▶ _Element lookup records_:

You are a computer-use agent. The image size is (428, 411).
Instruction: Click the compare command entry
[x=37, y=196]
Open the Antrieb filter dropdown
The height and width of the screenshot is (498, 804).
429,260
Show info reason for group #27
---
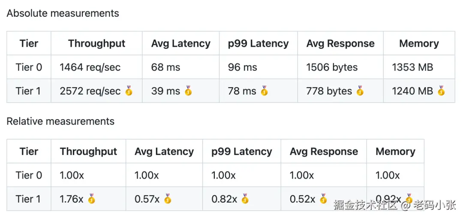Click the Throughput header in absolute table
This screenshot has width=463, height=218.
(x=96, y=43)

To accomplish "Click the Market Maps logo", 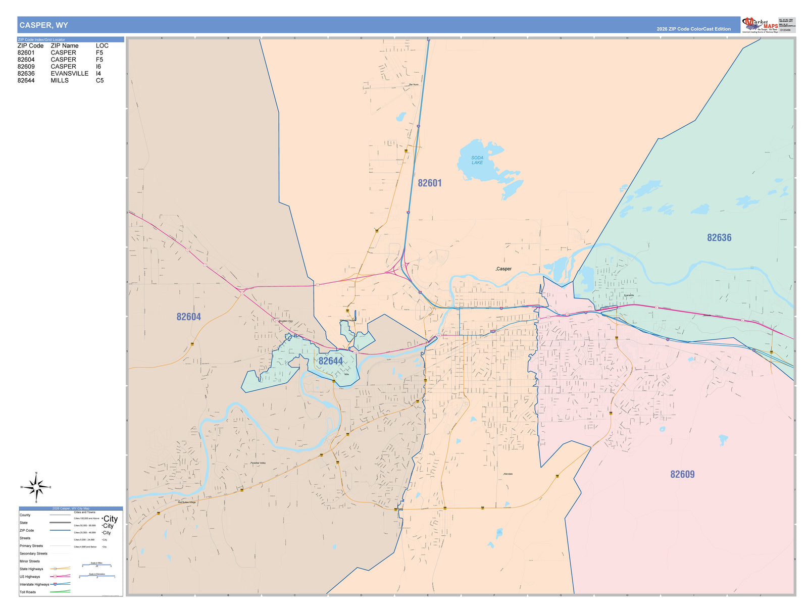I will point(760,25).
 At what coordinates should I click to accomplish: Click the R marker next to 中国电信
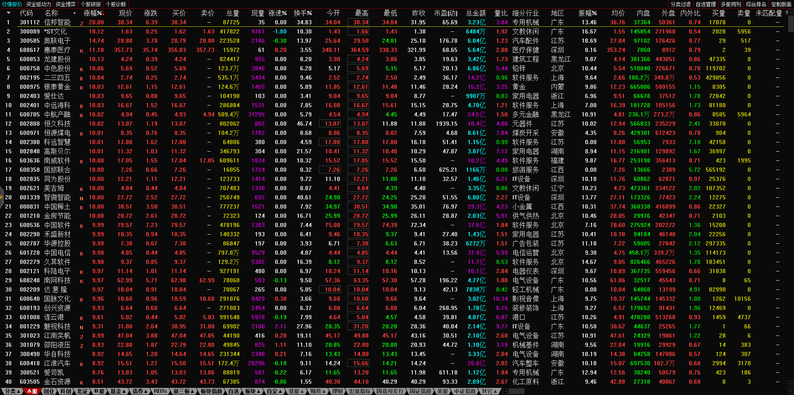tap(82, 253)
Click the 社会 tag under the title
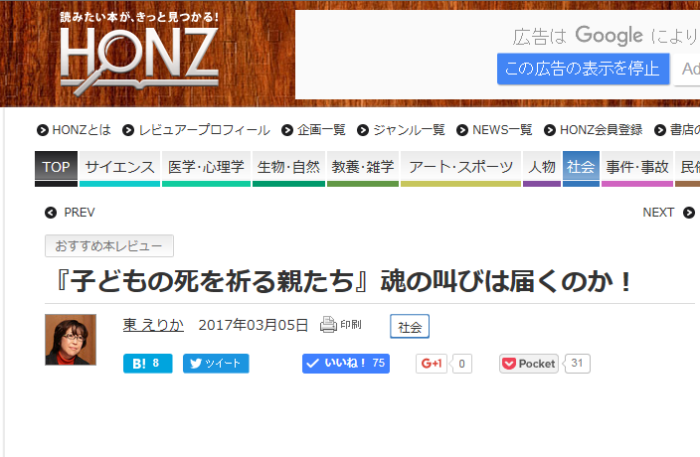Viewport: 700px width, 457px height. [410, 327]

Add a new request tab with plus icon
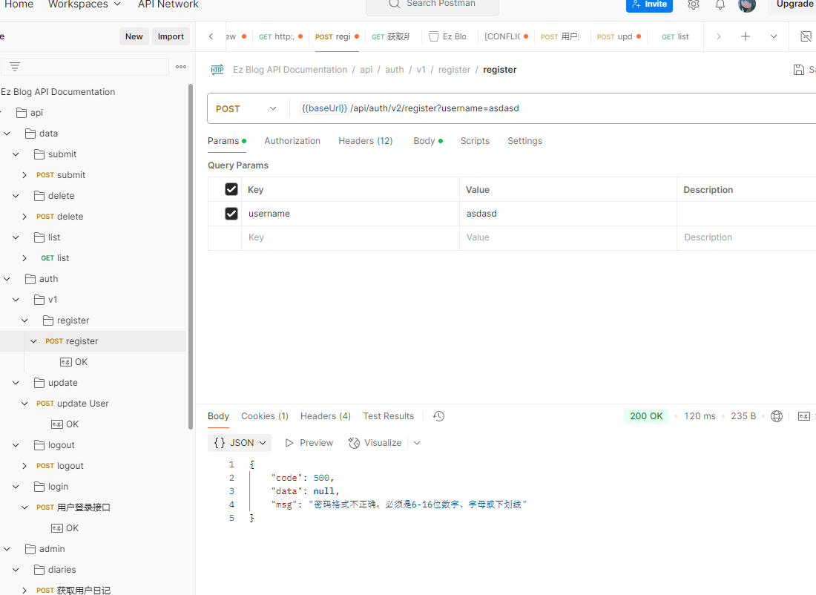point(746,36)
...
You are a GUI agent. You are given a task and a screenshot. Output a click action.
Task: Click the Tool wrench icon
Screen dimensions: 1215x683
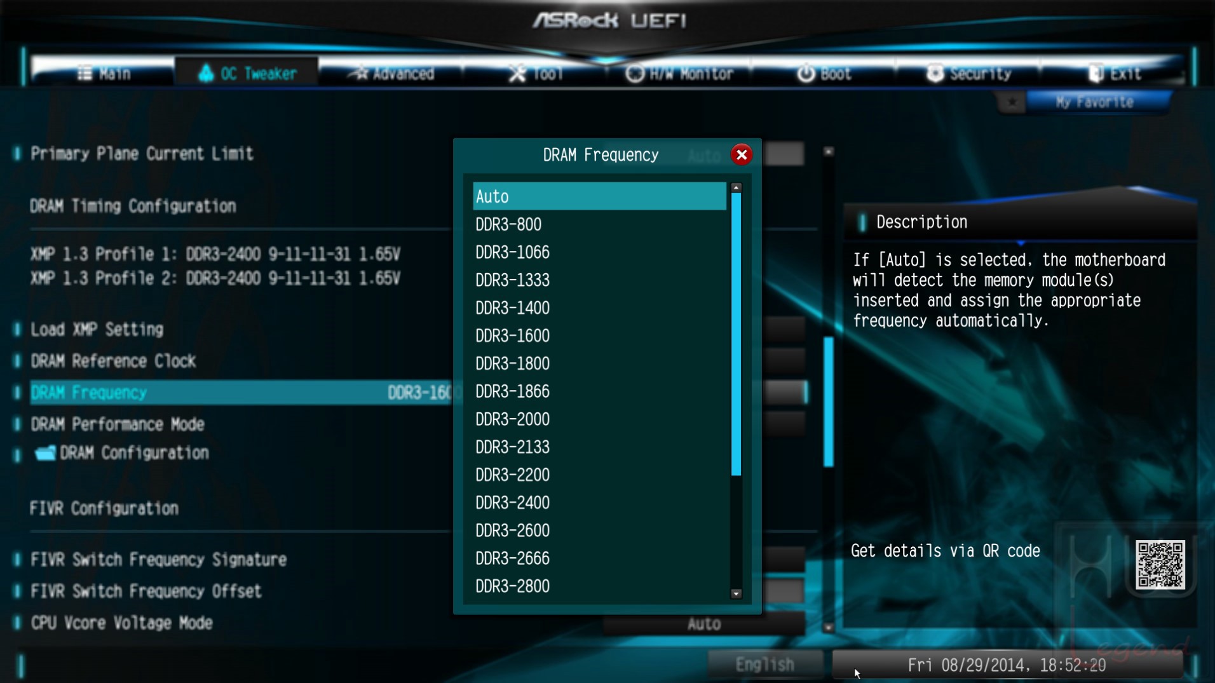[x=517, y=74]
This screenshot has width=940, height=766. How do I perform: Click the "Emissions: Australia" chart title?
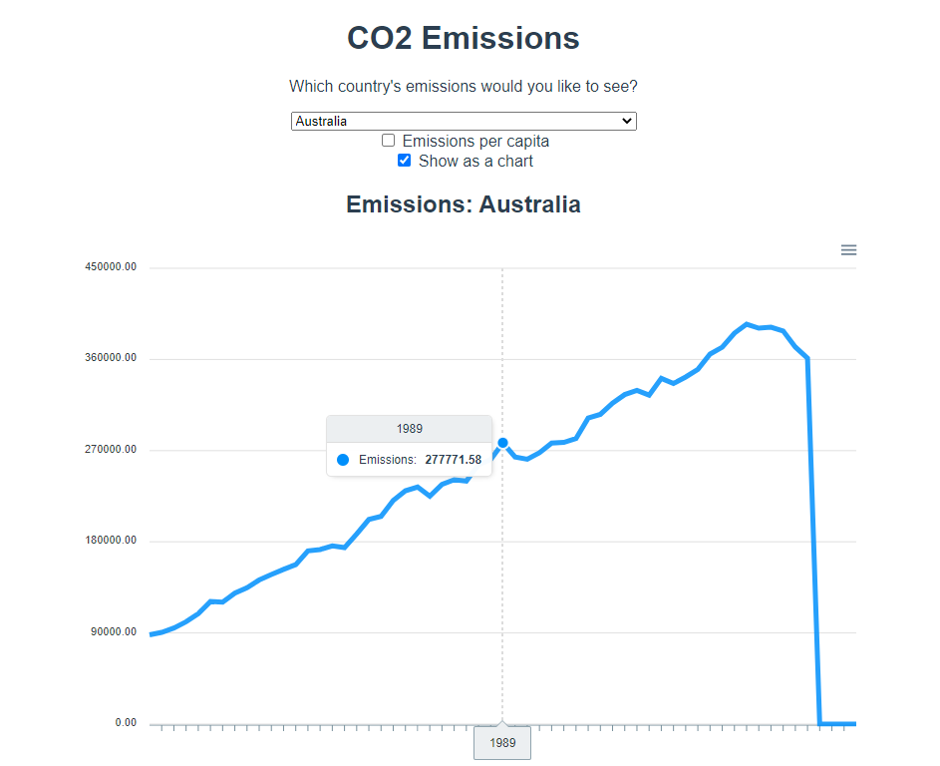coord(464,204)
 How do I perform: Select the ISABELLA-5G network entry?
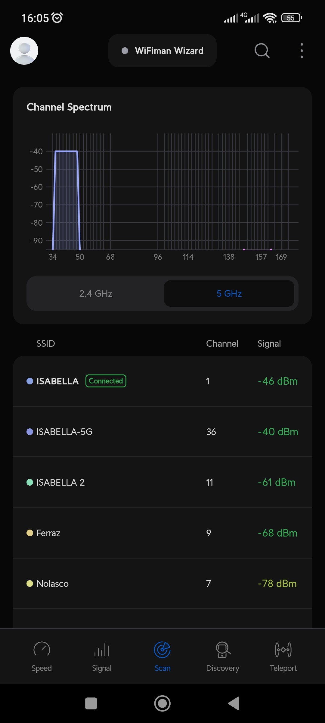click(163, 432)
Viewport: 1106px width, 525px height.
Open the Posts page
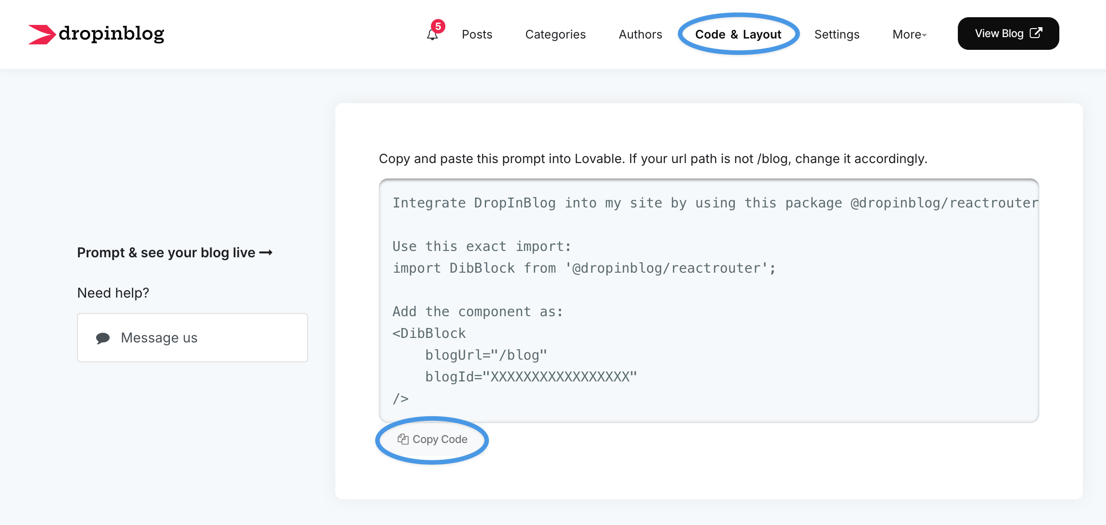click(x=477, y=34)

▶ _STATED PROBLEM_: Please arrange the lines of the records from the line containing "You are a computer-use" through the line containing "Show info reason for group #27" as a Markdown table with the columns Row and Line. Number each line in Row, put its text in Line, and omit any blank lines.

▶ _ANSWER BELOW_:
| Row | Line |
|---|---|
| 1 | You are a computer-use agent. The image size is (428, 411). |
| 2 | Instruction: Click the compare command entry |
| 3 | [x=37, y=196] |
| 4 | Open the Antrieb filter dropdown |
| 5 | The height and width of the screenshot is (498, 804). |
| 6 | 429,260 |
| 7 | Show info reason for group #27 |